Salt set ups rely on skimmers for mechanical removal of stuff. Freshwater tends to rely on partial water changes to mechanically remove detritus and dissolved wastes. Mechanical removal with pads, socks, etc. require frequent maintenance, several times a week if not daily or the mechanical will become biological. Even with the best of intentions, it's hard to accomplish this long term, unless you are tending to artificially raised angelfish or discus fry, Then you have no choice but to mechanically remove wastes more than once a day.


----------



## PauloSilva (Apr 17, 2006)

Mcdaphnia said:


> PauloSilva said:
> 
> 
> > PS... I have done some research on sumps. Most stuff I found was for salt setup. Most of the stuff I saw seemed like it lacked in mechanical filtration capability.
> ...


So what exactly are you saying? Are you saying not to try and mechanically remove detritus via the sump and just wait until you can do a vac or partial WC? What's the solution here? I have a hard time believing that if the water ran through a container of poly-fill that this would have to be maintained on a daily basis. Weekly yes, but I am willing to due the regular aquarium maintenance once a week including a water change and the cleaning or replacement of mechanical filtration.

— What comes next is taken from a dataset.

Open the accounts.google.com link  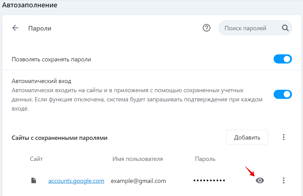[76, 181]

I'm thinking now I may go with a 55g sump. This may seem like overkill but I can get a 55g for free from a buddy and I like mel_cp's idea of having a location for fry/growout and/or a place to keep holding females. I havent quite figured out how I would keep a fish from going over the baffle into the return chamber. I may try to silicone some fish netting or some type of screening to the top of the baffle.

Thanks for the responses everyone.


----------



## Mcdaphnia (Dec 16, 2003)

PauloSilva said:


> So what exactly are you saying? Are you saying not to try and mechanically remove detritus via the sump and just wait until you can do a vac or partial WC? What's the solution here? I have a hard time believing that if the water ran through a container of poly-fill that this would have to be maintained on a daily basis. Weekly yes, but I am willing to due the regular aquarium maintenance once a week including a water change and the cleaning or replacement of mechanical filtration....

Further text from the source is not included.